**What is required:** Could you return every line of the material that contains the word "This"?

**Provided information:**
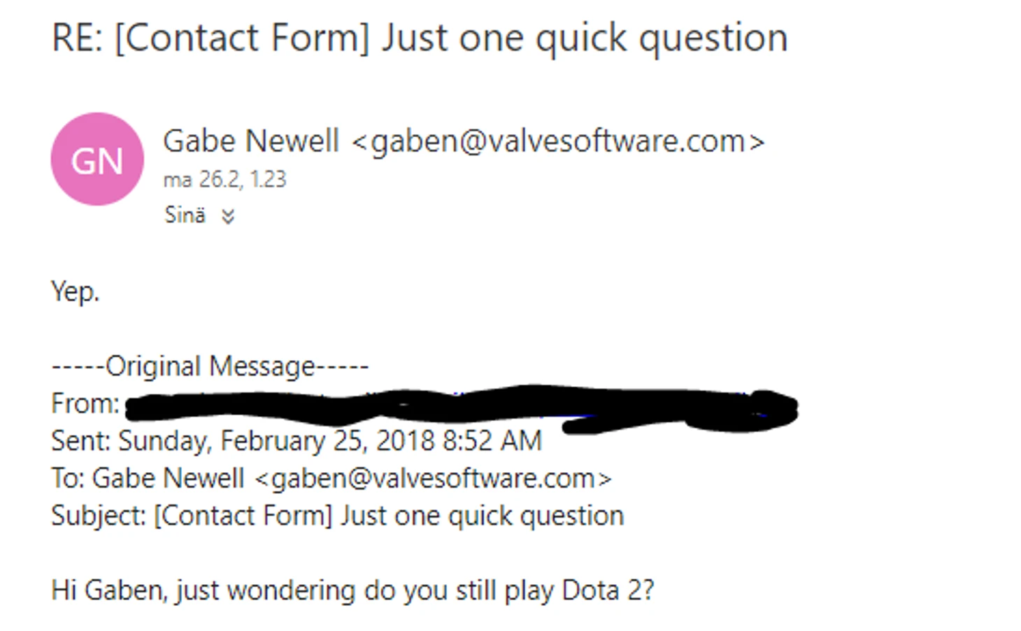The image size is (1021, 631).
Task: Click the pink GN sender avatar
Action: coord(97,159)
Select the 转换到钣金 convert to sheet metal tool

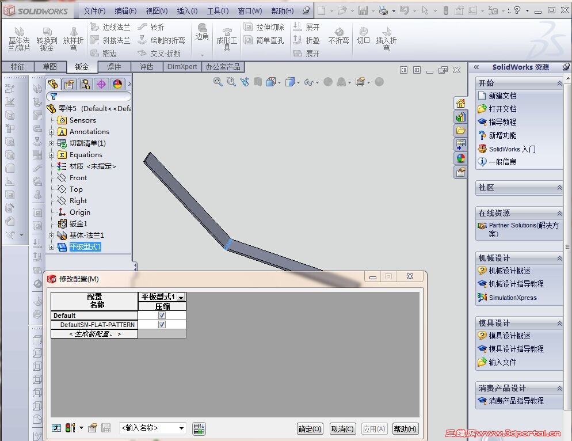(47, 39)
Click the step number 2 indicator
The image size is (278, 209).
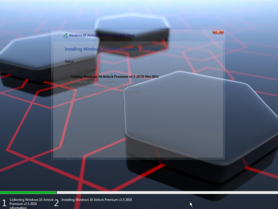pos(56,203)
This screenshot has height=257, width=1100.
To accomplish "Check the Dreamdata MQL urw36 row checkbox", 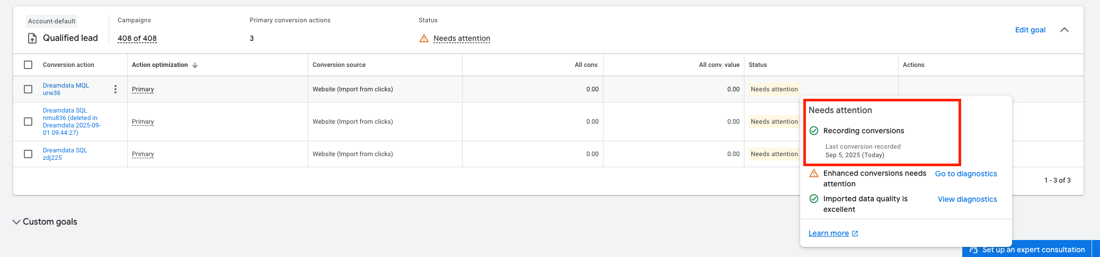I will pyautogui.click(x=28, y=89).
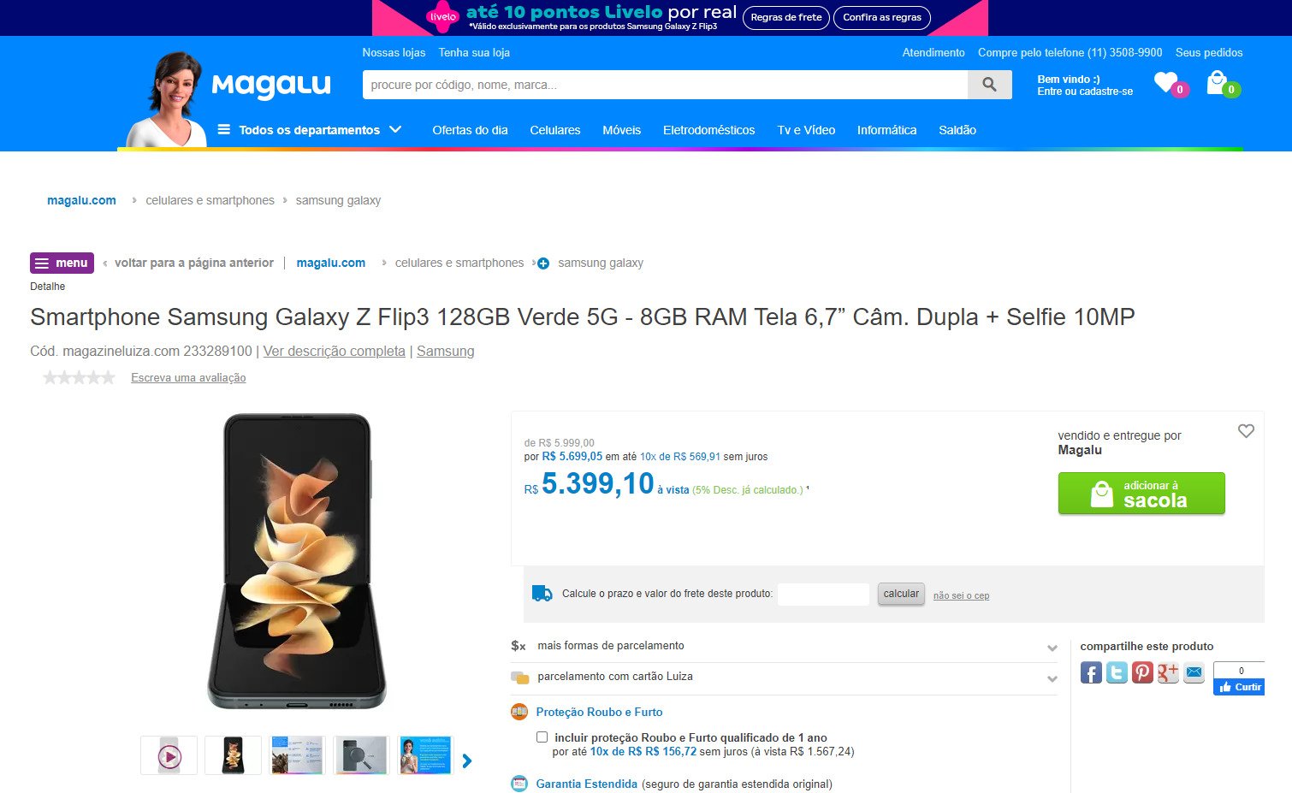The height and width of the screenshot is (793, 1292).
Task: Show next product thumbnails arrow
Action: 467,760
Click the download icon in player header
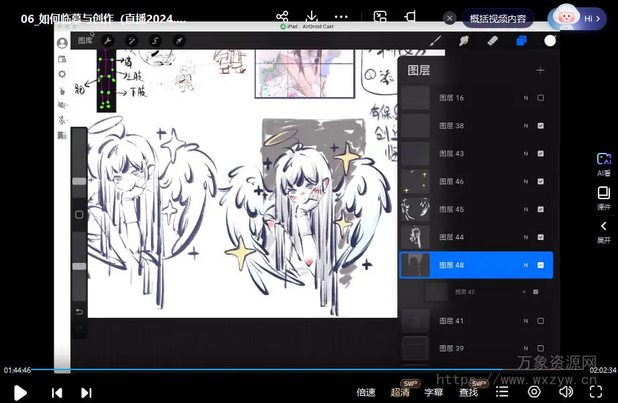 311,17
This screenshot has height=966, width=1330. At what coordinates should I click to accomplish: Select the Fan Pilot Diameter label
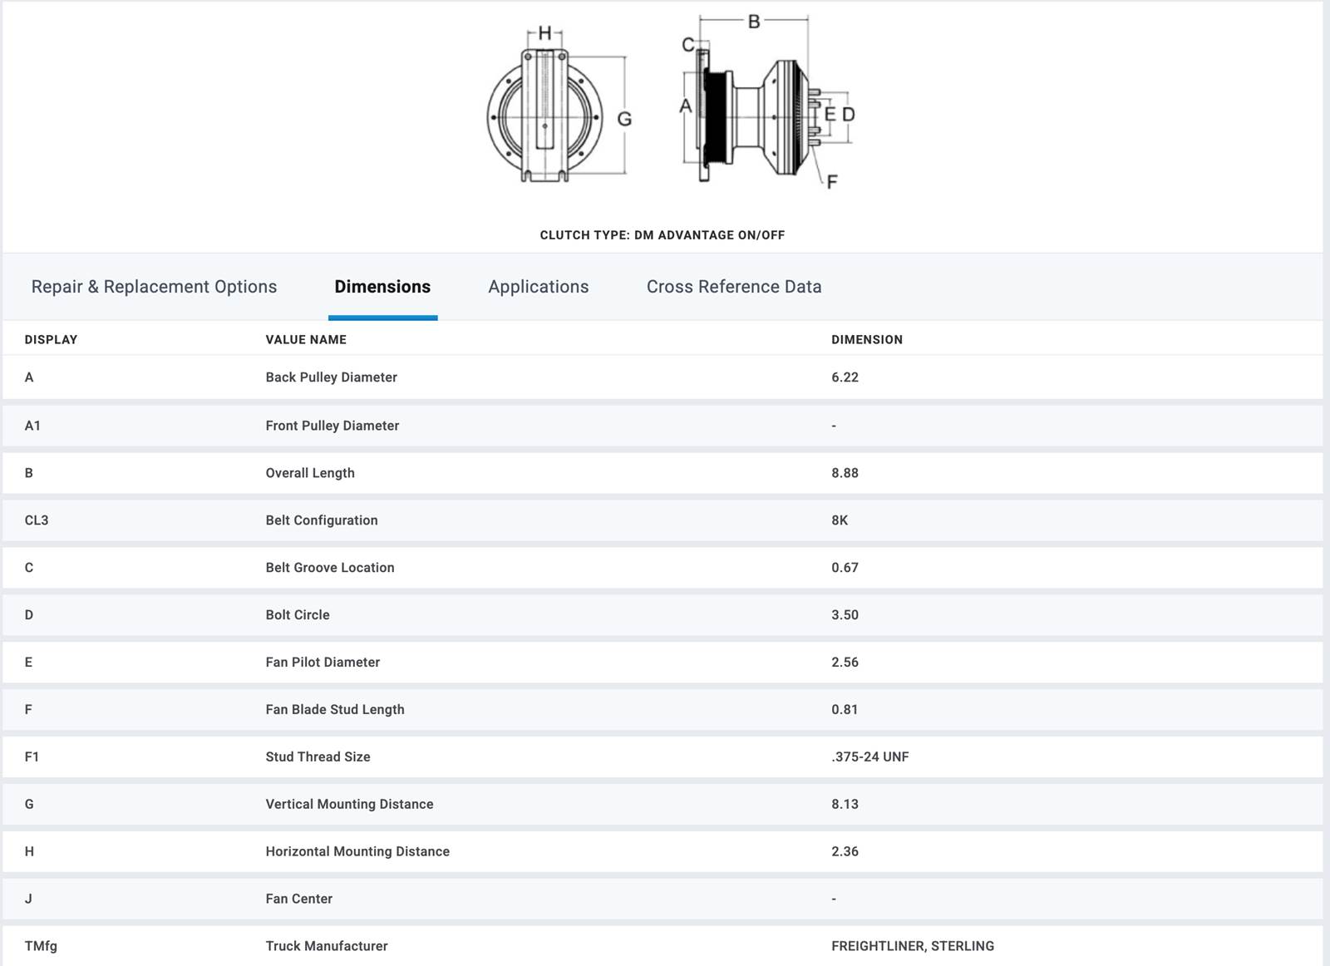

**Exercise answer:**
This screenshot has height=257, width=1100.
This screenshot has height=966, width=1330. At what coordinates should I click to accomplish: Select the Fan Pilot Diameter label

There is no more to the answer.